Boston Dynamics is world-renowned for our ability to redefine the boundaries of what’s possible to do in hardware and software. Since our initial deployment, we have drawn on our experience at customer sites and our in-house expertise in perception, control, and planning to push the performance of our robot. We’ve expanded the types of cases we can move and increased the speed and reliability at which we move them. Boston Dynamics also recognizes the need for thorough testing, validation, and support as part of launching a product. Leveraging what we’ve learned from productizing our Spot robot, we’ve built teams and processes dedicated to reliability testing, quality assurance, field service, technical documentation, and technical support on Stretch.
Last, we need to practice like we play. We’ve created a large warehouse space where we test the hardware and software against the warehouse rigors of the real world. We’ve installed multiple types and brands of conveyors, we test with an assortment of case sizes and weights, and we put Stretch through a continuously changing set of case condition challenges, like damp cardboard, crushed cases, and weak tape. Testing every day in our own dusty and humid warehouse ensures our software and hardware deliver as expected for our customers.
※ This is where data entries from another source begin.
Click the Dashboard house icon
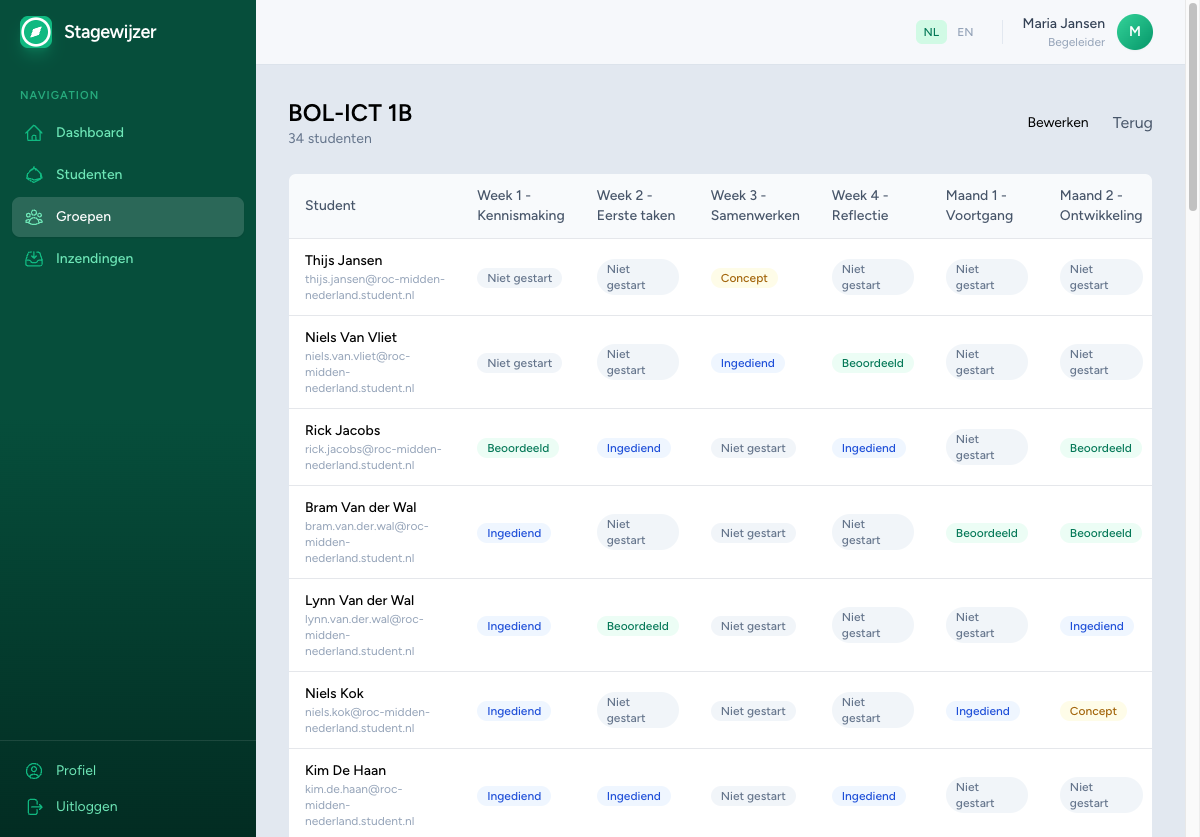Viewport: 1200px width, 837px height. coord(34,133)
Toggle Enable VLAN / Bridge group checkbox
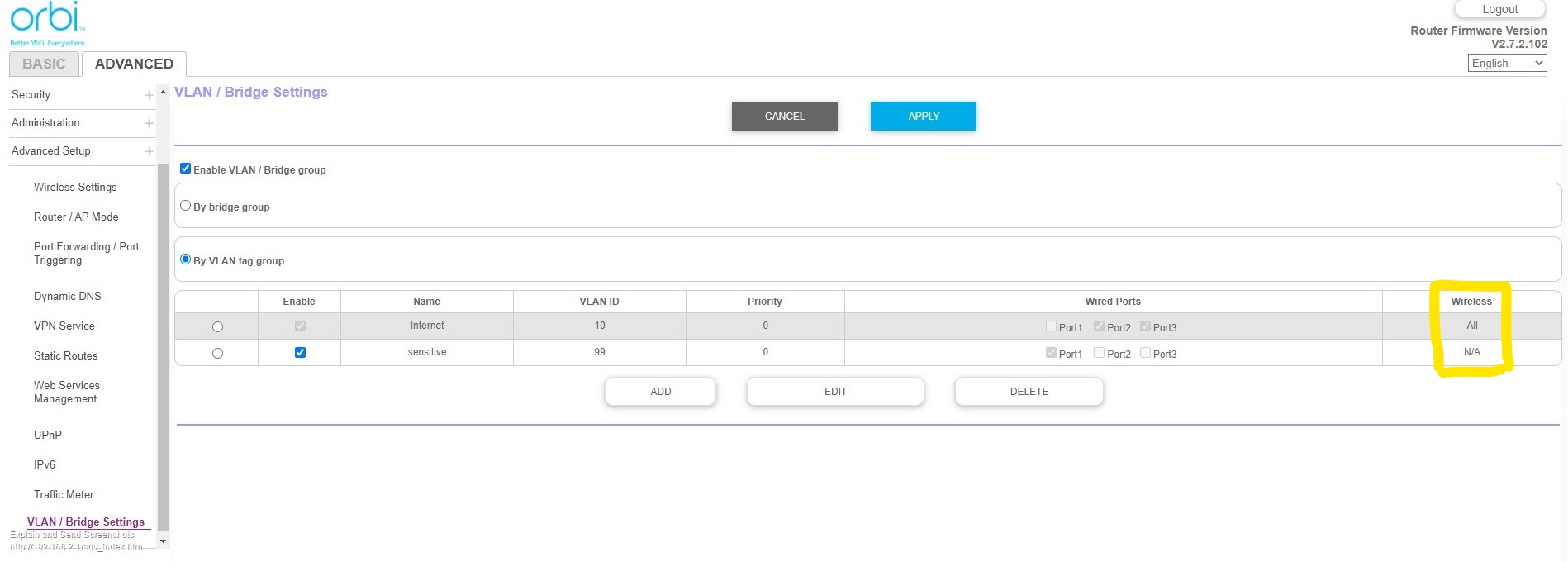Viewport: 1568px width, 562px height. [186, 169]
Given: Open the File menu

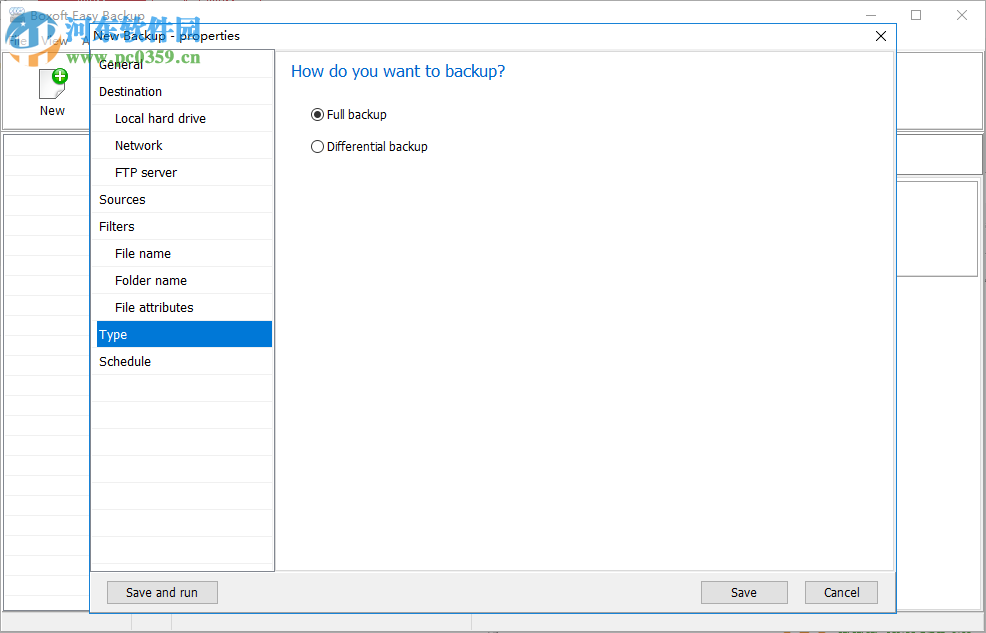Looking at the screenshot, I should [18, 41].
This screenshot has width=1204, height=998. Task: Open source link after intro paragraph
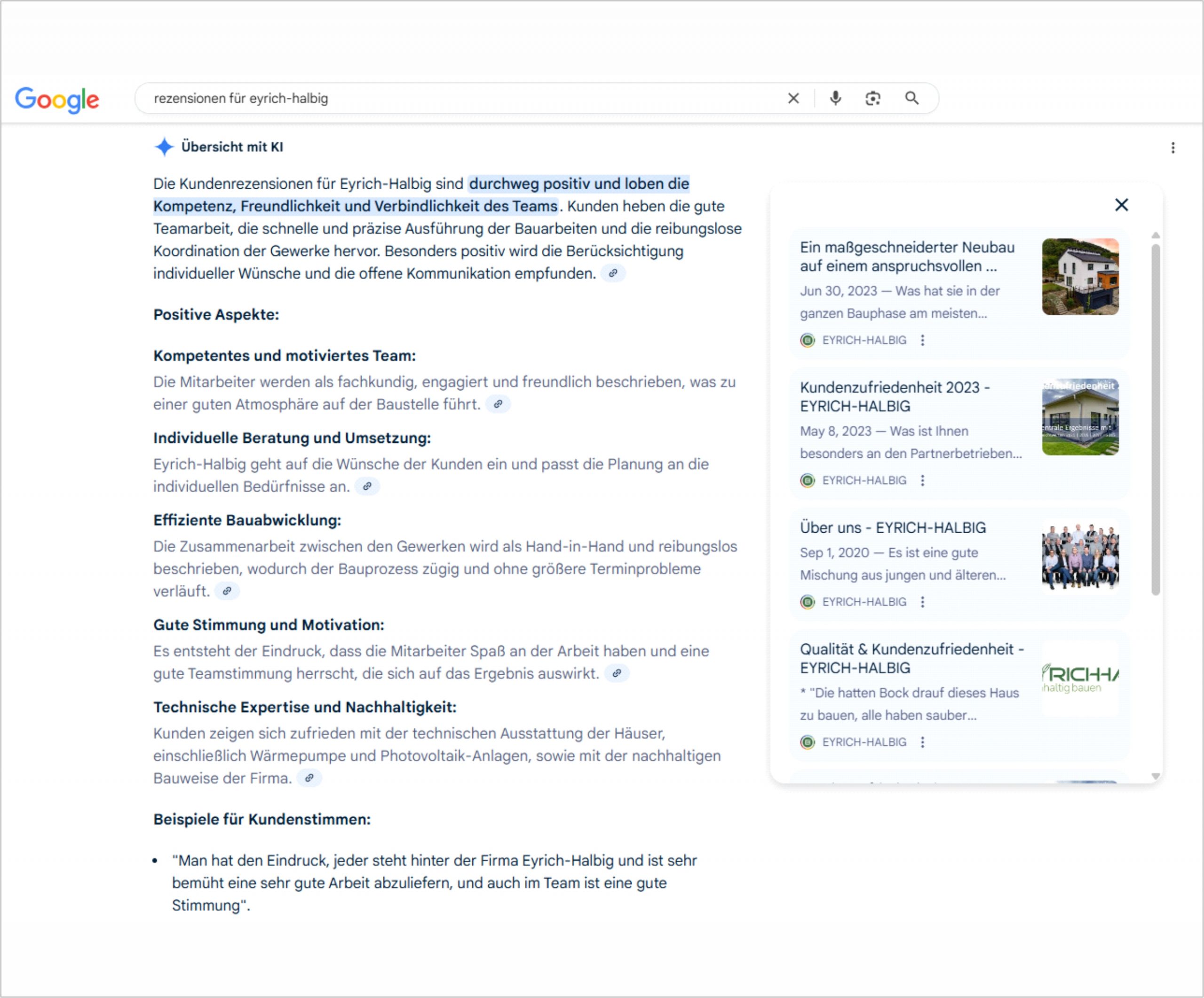pyautogui.click(x=613, y=273)
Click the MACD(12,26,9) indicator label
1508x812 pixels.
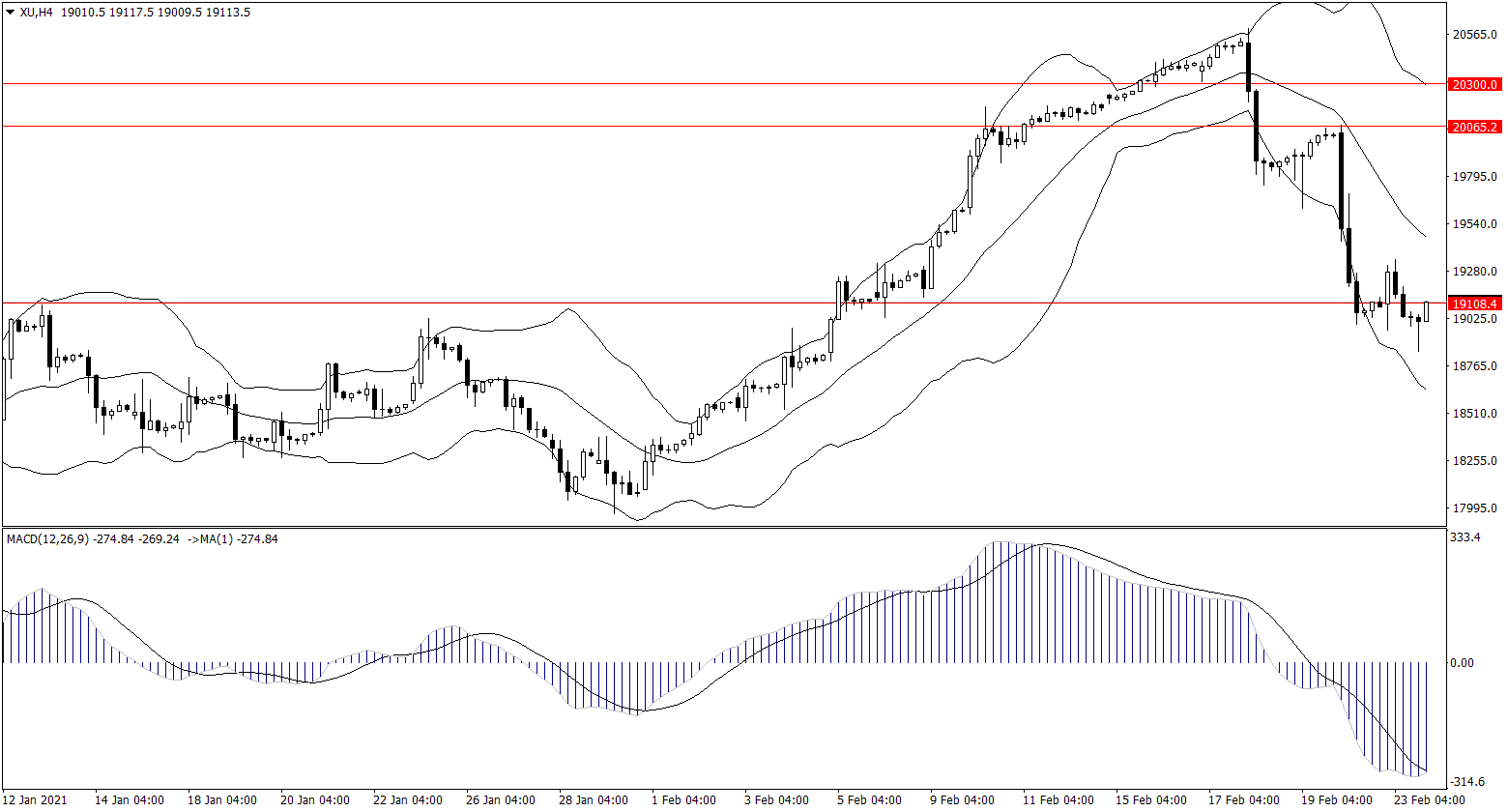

We’ve built lightweight safety systems that enable Stretch to work at high speeds without drastically altering the inbound area. Our safety system is mounted onto a telescopic conveyor or offered as a collapsible fencing unit for flexible accordion conveyors that can travel from dock door to dock door. Both options are flexible enough to be deployed at different customer sites quickly, without major changes to existing infrastructure or operation.
Our safety systems allow Stretch to unload trailers while ensuring the safety of manual unloaders working at adjacent dock doors. The systems are designed to augment the experience of operators in the warehouse; this means providing fast and intuitive interfaces for operator assistance in addition to keeping them safe.
Our customers have been close collaborators with us on this journey, allowing us to test a new piece of technology on site and giving us invaluable feedback. We’ve learned a great deal about how Stretch contributes to and fits into their operations.
Stretch has proven itself time and again to our customers, delivering the reliability and performance they need. At some sites, Stretch robots are taking on 100% of inbound floor-loaded containers. These robots are in use every day, and customers are expanding the number of Stretches deployed across their networks. We could not have gotten to this point without the partnership of our early adopters.
What’s next for Stretch? We’re excited to have surpassed the 1 million case milestone, and to see the growing impact of Stretch for our customers. But we’re not done yet. We’re always at work refining the robot’s performance, and designing new features to optimize the way Stretch works for our customers and operators. At Boston Dynamics we develop robots to tackle industry’s toughest challenges, and with Stretch we’re just getting started.